Government’s Next Scapegoat
The SEC is bringing fraud charges against leading credit-rating companies for not being thorough enough in their research to determine ratings on mortgage-backed securities involved in the financial crisis. Criticized as “key enablers” in the financial meltdown by government officials, the rating agencies represent simply the next phase in the state’s plan to deflect attention away from its own misguided policies that were the true “key enablers” of the 2008 crisis. These include but are certainly not limited to artificially low interest rates instituted by the Federal Reserve that provided an unsustainable amount of liquidity in credit markets, “affordable loan” quotas put on banks and Government Sponsored Entities (GSEs) that mandated certain amounts of essentially subprime mortgages regardless of the amount of risk that would be imposed on the lender, and the preferred credit line that GSEs retained with the FED that encouraged their reckless behavior.

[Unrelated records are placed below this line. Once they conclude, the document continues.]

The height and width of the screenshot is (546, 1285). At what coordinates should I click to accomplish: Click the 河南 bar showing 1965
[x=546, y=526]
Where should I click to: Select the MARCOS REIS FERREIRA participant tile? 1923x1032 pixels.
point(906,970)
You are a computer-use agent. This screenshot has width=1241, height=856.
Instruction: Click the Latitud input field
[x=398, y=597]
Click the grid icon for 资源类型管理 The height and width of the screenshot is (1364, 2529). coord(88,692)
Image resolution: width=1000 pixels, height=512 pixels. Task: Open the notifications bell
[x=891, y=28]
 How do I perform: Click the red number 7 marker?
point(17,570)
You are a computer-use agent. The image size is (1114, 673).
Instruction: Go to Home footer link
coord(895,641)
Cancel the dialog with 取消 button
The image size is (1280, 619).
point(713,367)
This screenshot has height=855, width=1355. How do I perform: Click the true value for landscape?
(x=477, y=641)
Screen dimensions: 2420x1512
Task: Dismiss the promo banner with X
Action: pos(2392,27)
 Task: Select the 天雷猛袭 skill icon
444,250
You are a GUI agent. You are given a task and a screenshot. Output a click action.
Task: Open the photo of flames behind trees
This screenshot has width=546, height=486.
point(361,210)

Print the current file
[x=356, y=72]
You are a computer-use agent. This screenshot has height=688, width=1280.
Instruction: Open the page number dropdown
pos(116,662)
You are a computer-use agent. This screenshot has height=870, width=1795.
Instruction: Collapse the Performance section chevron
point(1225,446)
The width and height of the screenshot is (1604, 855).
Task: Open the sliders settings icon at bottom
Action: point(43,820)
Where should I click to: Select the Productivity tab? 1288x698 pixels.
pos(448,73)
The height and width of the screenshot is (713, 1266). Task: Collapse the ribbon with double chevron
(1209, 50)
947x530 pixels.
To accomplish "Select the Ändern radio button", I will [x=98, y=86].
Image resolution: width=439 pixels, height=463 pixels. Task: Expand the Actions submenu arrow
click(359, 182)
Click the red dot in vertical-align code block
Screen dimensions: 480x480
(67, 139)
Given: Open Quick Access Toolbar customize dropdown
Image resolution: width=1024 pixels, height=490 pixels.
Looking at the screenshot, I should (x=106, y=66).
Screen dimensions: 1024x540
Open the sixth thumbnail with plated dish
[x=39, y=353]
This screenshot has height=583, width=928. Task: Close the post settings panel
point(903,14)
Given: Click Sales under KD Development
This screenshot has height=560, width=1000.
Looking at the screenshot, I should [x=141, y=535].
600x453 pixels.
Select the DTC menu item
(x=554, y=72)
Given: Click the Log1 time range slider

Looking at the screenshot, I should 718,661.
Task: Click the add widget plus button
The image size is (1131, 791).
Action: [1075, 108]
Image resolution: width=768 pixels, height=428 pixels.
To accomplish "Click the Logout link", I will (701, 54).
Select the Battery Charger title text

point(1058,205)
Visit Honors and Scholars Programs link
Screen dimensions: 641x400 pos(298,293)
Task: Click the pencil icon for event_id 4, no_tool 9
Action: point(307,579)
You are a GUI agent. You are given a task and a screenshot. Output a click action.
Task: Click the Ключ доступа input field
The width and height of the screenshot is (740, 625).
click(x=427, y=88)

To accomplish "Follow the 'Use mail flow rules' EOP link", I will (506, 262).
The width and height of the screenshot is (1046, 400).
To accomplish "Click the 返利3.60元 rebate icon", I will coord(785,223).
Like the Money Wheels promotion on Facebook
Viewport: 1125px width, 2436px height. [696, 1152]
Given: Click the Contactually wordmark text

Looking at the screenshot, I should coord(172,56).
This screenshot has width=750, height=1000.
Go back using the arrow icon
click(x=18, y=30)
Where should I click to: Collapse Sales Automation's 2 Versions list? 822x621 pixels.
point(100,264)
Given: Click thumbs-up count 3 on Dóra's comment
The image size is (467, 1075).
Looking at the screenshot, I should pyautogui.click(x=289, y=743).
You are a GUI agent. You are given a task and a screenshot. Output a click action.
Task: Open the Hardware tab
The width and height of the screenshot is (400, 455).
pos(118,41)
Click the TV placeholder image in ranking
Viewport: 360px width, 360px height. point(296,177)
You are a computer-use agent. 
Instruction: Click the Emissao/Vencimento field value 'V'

If the government won’t look inward on itself to understand and solve the problems it created, it ought to at least realize that these policies distort the same market information on which credit rating companies rely to make assessments. As such, the blame for inaccurate credit ratings ought to fall squarely on the shoulders of the one blowing smoke through the eyes of the raters. However, given government’s track record of using the private sector as a scapegoat for the problems that its interventionism produces, this does not seem likely.